▸ **Exercise input**

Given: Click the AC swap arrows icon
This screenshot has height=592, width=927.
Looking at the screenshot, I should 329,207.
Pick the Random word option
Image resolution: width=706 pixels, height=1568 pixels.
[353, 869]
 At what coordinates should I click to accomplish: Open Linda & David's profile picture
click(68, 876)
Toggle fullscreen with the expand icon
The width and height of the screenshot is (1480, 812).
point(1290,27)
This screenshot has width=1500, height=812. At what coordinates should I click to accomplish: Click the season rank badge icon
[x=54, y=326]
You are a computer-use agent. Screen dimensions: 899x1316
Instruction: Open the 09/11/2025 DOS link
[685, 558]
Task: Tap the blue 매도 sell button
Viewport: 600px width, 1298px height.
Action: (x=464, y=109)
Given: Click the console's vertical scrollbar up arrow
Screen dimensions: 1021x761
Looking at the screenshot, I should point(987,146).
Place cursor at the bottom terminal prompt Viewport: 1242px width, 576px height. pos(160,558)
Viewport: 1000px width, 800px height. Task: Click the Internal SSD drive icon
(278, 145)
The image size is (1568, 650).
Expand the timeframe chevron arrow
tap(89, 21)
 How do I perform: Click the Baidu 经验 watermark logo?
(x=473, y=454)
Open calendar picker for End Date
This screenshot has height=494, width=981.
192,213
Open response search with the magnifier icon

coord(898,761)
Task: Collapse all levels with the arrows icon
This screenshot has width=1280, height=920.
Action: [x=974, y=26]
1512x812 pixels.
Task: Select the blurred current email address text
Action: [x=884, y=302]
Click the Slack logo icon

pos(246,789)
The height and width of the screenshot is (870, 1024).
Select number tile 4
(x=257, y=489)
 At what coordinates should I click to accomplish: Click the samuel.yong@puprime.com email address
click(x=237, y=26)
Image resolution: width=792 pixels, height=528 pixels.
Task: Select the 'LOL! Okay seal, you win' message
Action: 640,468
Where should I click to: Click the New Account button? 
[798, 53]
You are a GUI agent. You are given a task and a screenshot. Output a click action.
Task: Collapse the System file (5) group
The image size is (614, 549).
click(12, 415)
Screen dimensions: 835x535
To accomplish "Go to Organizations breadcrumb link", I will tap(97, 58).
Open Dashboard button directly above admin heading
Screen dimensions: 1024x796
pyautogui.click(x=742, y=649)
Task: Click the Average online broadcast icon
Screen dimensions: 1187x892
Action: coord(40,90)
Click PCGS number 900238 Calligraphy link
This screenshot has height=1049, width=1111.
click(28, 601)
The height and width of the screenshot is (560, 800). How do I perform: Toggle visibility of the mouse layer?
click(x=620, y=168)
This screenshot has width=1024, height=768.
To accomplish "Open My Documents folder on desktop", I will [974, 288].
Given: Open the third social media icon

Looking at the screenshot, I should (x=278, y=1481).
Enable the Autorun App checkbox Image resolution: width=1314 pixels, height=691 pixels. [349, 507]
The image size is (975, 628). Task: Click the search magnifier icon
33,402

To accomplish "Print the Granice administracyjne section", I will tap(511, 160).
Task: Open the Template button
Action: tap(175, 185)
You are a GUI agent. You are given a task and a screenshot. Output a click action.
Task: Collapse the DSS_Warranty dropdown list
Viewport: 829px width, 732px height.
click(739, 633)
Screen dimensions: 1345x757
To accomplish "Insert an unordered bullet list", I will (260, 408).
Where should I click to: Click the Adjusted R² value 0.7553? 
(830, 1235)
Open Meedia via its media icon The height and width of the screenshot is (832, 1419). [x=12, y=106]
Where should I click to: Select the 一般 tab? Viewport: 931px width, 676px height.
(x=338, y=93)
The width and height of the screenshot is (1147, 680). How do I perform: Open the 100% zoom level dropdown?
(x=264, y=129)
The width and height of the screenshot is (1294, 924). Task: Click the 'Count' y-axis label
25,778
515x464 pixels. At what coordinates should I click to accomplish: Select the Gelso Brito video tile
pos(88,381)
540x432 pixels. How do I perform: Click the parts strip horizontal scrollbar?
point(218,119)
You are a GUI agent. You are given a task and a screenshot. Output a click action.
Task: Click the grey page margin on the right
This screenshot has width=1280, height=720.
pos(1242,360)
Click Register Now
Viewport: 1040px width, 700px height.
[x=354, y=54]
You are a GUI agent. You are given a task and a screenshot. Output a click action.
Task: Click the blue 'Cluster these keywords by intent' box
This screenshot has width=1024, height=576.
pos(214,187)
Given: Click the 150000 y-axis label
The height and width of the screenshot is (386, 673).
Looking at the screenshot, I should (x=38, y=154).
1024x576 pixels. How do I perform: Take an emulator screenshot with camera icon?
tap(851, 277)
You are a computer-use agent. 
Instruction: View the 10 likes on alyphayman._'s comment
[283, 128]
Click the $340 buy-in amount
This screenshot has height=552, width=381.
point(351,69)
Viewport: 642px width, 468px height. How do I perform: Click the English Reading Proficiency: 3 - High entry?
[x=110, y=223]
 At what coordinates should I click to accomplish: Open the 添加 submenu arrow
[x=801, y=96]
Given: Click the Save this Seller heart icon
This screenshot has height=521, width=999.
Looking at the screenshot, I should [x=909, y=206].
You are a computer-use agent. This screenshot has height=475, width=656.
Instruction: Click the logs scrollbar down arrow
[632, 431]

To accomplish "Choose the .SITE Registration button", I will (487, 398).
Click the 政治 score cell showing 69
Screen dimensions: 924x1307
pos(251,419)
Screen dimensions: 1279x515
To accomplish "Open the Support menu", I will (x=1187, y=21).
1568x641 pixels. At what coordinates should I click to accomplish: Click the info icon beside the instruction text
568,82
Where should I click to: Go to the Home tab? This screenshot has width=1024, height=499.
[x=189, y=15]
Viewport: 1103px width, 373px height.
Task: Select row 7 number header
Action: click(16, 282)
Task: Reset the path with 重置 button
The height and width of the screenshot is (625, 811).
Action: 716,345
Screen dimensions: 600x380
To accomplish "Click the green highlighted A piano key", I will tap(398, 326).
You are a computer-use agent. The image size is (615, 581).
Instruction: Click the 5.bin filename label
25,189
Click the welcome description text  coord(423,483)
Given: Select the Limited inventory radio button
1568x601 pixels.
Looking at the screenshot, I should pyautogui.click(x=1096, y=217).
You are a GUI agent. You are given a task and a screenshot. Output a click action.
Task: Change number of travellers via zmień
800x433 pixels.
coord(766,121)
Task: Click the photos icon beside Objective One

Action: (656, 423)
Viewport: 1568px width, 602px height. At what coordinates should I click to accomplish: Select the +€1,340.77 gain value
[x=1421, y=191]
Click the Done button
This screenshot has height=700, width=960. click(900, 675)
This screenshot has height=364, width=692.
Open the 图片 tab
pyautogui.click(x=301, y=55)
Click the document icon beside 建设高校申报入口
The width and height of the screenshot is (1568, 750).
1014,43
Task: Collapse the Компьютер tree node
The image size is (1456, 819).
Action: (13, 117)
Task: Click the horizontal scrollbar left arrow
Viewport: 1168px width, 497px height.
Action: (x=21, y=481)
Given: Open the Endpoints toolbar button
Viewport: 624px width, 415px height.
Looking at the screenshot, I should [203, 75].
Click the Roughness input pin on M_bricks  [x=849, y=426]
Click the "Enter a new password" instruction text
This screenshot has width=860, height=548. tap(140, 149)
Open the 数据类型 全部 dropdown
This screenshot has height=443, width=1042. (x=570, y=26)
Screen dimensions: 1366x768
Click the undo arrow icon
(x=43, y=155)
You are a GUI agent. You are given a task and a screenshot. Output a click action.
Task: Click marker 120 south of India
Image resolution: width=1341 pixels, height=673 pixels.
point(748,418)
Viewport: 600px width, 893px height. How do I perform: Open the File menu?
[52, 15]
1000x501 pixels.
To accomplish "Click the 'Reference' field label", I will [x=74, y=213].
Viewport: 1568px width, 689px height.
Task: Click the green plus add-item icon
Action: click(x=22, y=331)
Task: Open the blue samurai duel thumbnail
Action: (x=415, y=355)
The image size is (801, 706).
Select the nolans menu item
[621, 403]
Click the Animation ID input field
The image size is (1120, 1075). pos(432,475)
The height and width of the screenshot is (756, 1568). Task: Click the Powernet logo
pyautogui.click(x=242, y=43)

▸ **Your instructions**
Out of the material above, output word for word the line with "Instruction: View the", the line with "This screenshot has height=364, width=692.", and all lines between them, with nothing else.

▸ **Exercise output**
Instruction: View the 10 likes on alyphayman._'s comment
[283, 128]
Click the $340 buy-in amount
This screenshot has height=552, width=381.
point(351,69)
Viewport: 642px width, 468px height. How do I perform: Click the English Reading Proficiency: 3 - High entry?
[x=110, y=223]
 At what coordinates should I click to accomplish: Open the 添加 submenu arrow
[x=801, y=96]
Given: Click the Save this Seller heart icon
This screenshot has height=521, width=999.
Looking at the screenshot, I should [x=909, y=206].
You are a computer-use agent. This screenshot has height=475, width=656.
Instruction: Click the logs scrollbar down arrow
[632, 431]

To accomplish "Choose the .SITE Registration button", I will (487, 398).
Click the 政治 score cell showing 69
Screen dimensions: 924x1307
pos(251,419)
Screen dimensions: 1279x515
To accomplish "Open the Support menu", I will (x=1187, y=21).
1568x641 pixels. At what coordinates should I click to accomplish: Click the info icon beside the instruction text
568,82
Where should I click to: Go to the Home tab? This screenshot has width=1024, height=499.
[x=189, y=15]
Viewport: 1103px width, 373px height.
Task: Select row 7 number header
Action: click(16, 282)
Task: Reset the path with 重置 button
The height and width of the screenshot is (625, 811).
Action: 716,345
Screen dimensions: 600x380
To accomplish "Click the green highlighted A piano key", I will tap(398, 326).
You are a computer-use agent. The image size is (615, 581).
Instruction: Click the 5.bin filename label
25,189
Click the welcome description text  coord(423,483)
Given: Select the Limited inventory radio button
1568x601 pixels.
Looking at the screenshot, I should pyautogui.click(x=1096, y=217).
You are a GUI agent. You are given a task and a screenshot. Output a click action.
Task: Change number of travellers via zmień
800x433 pixels.
coord(766,121)
Task: Click the photos icon beside Objective One

Action: (656, 423)
Viewport: 1568px width, 602px height. At what coordinates should I click to accomplish: Select the +€1,340.77 gain value
[x=1421, y=191]
Click the Done button
This screenshot has height=700, width=960. click(900, 675)
This screenshot has height=364, width=692.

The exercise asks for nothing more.